California Ballot Battle: Old-Growth vs Logging
SAN FRANCISCO, California, August 6, 2002 (ENS) - As activists prepare to take a $6 million anti-logging initiative to California voters, the state's timber industry is gearing up to oppose the measure as both unnecessary and economically damaging to commercial forest owners.
The battle indicates that California' perennial war between tree preservation advocates and logging proponents is heating up after a period in which both sides of the controversy had lowered the volume of their rhetoric.
Julia Butterfly Hill, the famous tree-sitting defender of old-growth forests, and singer Bonnie Raitt are two leading proponents of the Heritage Tree Preservation Act on its second try for the state ballot, campaign officials say.
Old-growth California redwood (Photo courtesy Trailmonkey)
Healthy old-growth groves stabilize the water purity, geology, and biology of the ecosystems they inhabit," says Hill, who became an environmental celebrity after living for two years and eight days on a small tarp covered platform nestled in the upper boughs of a redwood tree she named Luna. "After cutting, topsoil becomes unstable, water quality diminishes, and countless animal and plant species die off."

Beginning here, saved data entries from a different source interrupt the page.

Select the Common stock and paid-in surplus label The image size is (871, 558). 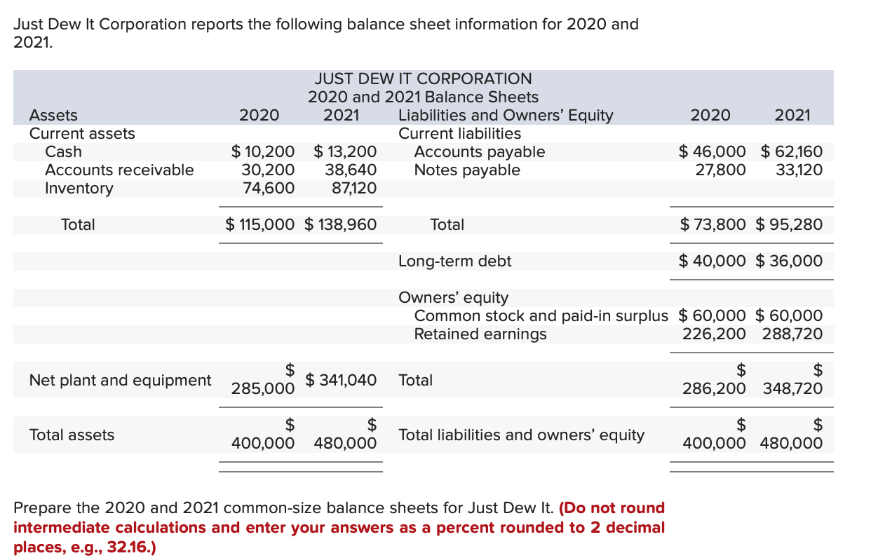point(540,315)
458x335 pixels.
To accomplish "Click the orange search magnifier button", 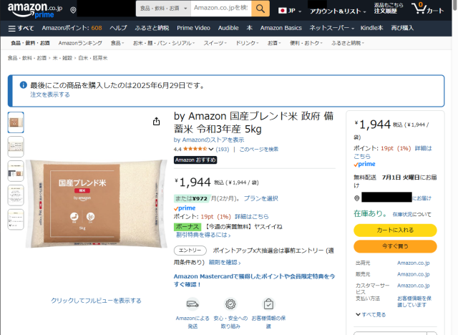I will pos(260,9).
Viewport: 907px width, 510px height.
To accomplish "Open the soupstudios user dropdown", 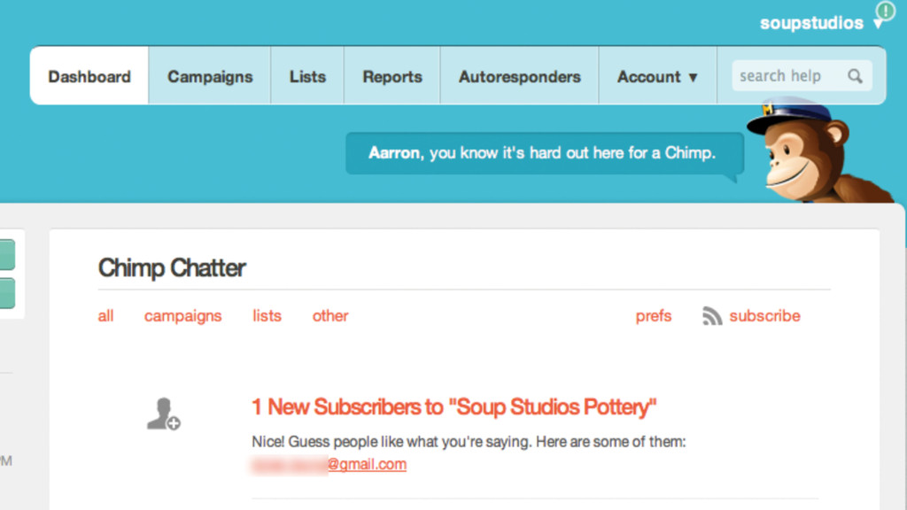I will [821, 23].
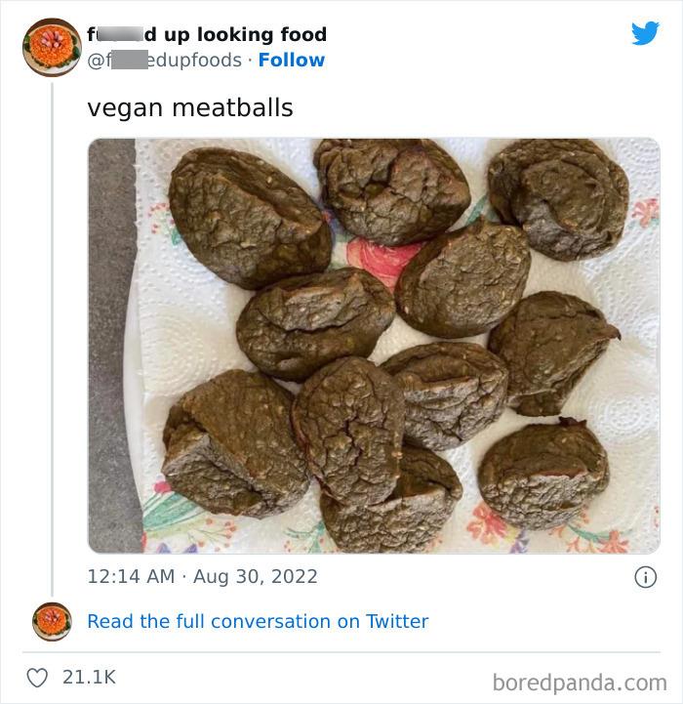Like the tweet with the heart icon
683x704 pixels.
pyautogui.click(x=36, y=676)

"We have a lot of people stepping up to say, 'What can I do to help?'" said former U.S. Congressman Dan Hamburg, co-author of the initiative. The Heritage Tree Act would prohibit the cutting of any tree standing since 1850 on state or private forest land that also meets specified diameters.
"The aim is letting old trees live," Hamburg said.
But the measure is not needed because the "vast majority" of California's old-growth trees are on land owned by the federal and state government, countered David Bischel, president of the California Forestry Association, a timber industry group.
Of 133,513 acres of old-growth redwood in California, 80,000 acres are in parks and 33,513 are on federal lands, according to the timber trade association, which speaks for 250 timber related companies.
Bischel said their analysis of the heritage tree measure found it would put $6 billion to $11 billion worth of timber land off limits to commercial harvest, due to protective zones around old-growth trees.
"The economic impacts on rural communities are very significant," Bischel said, adding that further restrictions on logging will result in further job loss in the timber industry.
A previous attempt to present the heritage tree measure to California voters fell far short of the necessary 420,000 signatures needed to qualify the ballot measure.
If the new initiative makes it to the March 2004 ballot as supporters hope, it is likely to enjoy the active support of environmental groups, including Greenpeace and the Sierra Club, as well as former Green Party presidential candidate Ralph Nader and an ensemble of celebrities, including musicians Jackson Browne, James Taylor, and Natalie Merchant and actors Gillian Anderson, Martin Sheen, and Woody Harrelson.
California Senator Barbara Boxer announces the California Wild Heritage Wilderness Act on May 11. (Photo courtesy Office of the Senator)
U.S. Senator Barbara Boxer, a California Democrat, has introduced a bill that would designate 2.5 million acres of California public lands and 400 miles of the state's rivers as wild, to safeguard them from the effects of California's booming population.
The California Wild Heritage Wilderness Act of 2002, would incorporate 73 public land parcels into the National Wilderness Preservation System and add 22 rivers to the National Wild and Scenic Rivers System.
The Wilderness Act would protect approximately 2.5 million acres of public lands in 77 different areas across the state, Boxer says.
Boxer's bill culminates two years of statewide organizing efforts and represents a key milestone in the campaign to permanently protect California's dwindling wild lands.
The bill will be introduced in the House as two bills – the Northern California wilderness bill sponsored by Representative Mike Thompson and the Southern California wilderness bill sponsored by Representative Hilda Solis.
Timber industry representatives say they are hopeful the legislation can be stalled, given that U.S. Senator Dianne Feinstein, a California Democrat, has yet to decide whether to back the Boxer bill.